Cada mañana, poco después de las ocho, yo llegaba a la puerta lateral, donde los guardias suizos me saludaban con un «Buon giorno, professore», y entonces entraba en los patios interiores, pasaba por Cortile Borgia (los Borja son los únicos que tienen un patio, una torre y apartamentos con nombre propio en los palacios apostólicos), y enfilaba la escalera hacia la biblioteca. En aquellos patios interiores hay puertas de bronce y de madera maciza que dan a instituciones reservadas, y se constata que la Iglesia romana no es una multinacional como las demás: no es efímera, sino permanente, no tiene residencia en edificios ligeros de vidrio y de plástico, sino en palacios robustos de piedra picada. Dentro de esos patios, encontraba cada día monjitas de servicio diligentes y discretas, monseñores con carteras de jefe de negociado, y cardenales que paseaban conversando, restregándose suavemente las manos delante del pecho y con la cabeza un poco inclinada de lado, a la manera de Giulio Andreotti. Allí dentro las voces siempre son bajas, los gestos contenidos, las miradas discretas, y todo (patios, puertas robustas, pasillos y escaleras, monjas, prelados, investigadores de archivo y biblioteca, el aire sutil cargado de muchas más preguntas que respuestas) forma el conjunto humano y urbano más extraordinario de la tierra. Este pequeño reino independiente de medio kilómetro cuadrado, este recinto histórico que es un pequeño estado amurallado, contiene una combinación única de espíritu y de piedra, de religión, diplomacia y política, de servicio a las almas y de finanzas no siempre confesables, de hombres de Dios y de ambiciones de poder. Hay que tener todo esto presente cuando la prensa publica noticias de dossieres vaticanos peligrosos, de filtraciones masivas, de luchas de cardenales y de partidos, o del juicio de Paolo Gabrieli, llamado Paoletti, el mayordomo del papa, y otros hechos más o menos escandalosos.
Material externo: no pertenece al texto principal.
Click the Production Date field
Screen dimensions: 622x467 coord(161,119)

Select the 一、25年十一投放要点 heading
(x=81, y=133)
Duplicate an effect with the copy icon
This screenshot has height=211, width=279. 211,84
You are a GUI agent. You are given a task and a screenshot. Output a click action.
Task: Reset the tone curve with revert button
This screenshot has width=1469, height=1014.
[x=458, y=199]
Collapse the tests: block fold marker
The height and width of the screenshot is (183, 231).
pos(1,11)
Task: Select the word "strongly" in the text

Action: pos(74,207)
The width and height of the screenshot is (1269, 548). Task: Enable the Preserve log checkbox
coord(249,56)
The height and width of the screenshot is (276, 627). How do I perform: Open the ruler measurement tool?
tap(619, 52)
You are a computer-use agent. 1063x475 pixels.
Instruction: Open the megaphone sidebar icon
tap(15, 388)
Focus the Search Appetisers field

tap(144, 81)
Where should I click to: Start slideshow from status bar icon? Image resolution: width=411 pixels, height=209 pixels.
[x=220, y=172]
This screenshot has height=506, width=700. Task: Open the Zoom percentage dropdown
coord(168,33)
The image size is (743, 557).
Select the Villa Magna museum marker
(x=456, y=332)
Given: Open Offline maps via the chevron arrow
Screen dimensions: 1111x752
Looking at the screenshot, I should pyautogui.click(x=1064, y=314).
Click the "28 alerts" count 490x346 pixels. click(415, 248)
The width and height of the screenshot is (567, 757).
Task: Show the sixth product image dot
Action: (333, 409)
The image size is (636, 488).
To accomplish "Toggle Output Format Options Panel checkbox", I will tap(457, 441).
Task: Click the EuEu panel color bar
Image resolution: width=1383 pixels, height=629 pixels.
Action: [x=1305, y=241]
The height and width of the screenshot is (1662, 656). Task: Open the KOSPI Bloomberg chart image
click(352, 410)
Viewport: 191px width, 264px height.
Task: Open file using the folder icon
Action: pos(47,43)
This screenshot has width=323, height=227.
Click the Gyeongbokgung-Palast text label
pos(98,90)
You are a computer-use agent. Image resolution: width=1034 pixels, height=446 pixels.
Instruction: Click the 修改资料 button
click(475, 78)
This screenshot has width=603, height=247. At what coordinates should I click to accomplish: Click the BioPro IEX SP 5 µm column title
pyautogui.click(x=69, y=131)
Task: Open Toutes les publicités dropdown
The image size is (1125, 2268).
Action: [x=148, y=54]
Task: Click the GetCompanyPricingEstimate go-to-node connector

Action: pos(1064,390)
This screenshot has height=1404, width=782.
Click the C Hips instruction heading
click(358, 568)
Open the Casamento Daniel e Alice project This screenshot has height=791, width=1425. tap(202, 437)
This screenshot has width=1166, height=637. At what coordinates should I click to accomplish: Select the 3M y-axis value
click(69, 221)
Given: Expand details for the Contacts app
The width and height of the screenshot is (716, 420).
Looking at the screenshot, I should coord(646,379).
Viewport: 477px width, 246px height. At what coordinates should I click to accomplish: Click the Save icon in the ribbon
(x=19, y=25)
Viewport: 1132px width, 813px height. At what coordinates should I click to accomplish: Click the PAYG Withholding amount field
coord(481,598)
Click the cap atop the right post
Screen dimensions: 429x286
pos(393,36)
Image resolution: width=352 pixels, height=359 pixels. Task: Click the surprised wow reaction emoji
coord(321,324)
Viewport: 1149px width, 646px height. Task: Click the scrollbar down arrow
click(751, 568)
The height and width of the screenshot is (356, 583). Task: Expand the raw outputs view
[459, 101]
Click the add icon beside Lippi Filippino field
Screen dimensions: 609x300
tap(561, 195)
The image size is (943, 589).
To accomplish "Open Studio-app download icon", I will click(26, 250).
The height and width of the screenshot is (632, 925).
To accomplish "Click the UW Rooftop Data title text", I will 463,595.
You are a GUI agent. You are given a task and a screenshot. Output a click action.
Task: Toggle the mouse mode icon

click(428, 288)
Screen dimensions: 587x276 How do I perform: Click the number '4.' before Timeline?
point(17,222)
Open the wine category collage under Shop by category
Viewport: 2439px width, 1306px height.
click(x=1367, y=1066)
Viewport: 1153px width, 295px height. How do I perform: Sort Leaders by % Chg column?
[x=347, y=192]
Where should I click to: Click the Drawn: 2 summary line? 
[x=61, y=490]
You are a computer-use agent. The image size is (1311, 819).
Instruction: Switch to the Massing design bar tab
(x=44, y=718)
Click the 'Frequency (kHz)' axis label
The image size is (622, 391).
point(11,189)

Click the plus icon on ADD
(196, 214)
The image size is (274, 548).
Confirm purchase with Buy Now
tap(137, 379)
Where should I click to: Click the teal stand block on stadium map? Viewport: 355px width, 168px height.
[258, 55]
Y al fondo de todo, la figura triste y distante del soberano: Benedicto XVI, aislado, impotente, sin esperanza, incapaz de aguantar firme el timón en ese pequeño mundo lleno de ambiciones, de tratos ocultos, y de visiones opuestas sobre el Iglesia presente y futura. Más o menos como ha sido siempre, en el interior de los muros del Vaticano. De cuyo interior, sea dicho de paso, los periodistas forasteros en Roma no suelen tener la mínima idea.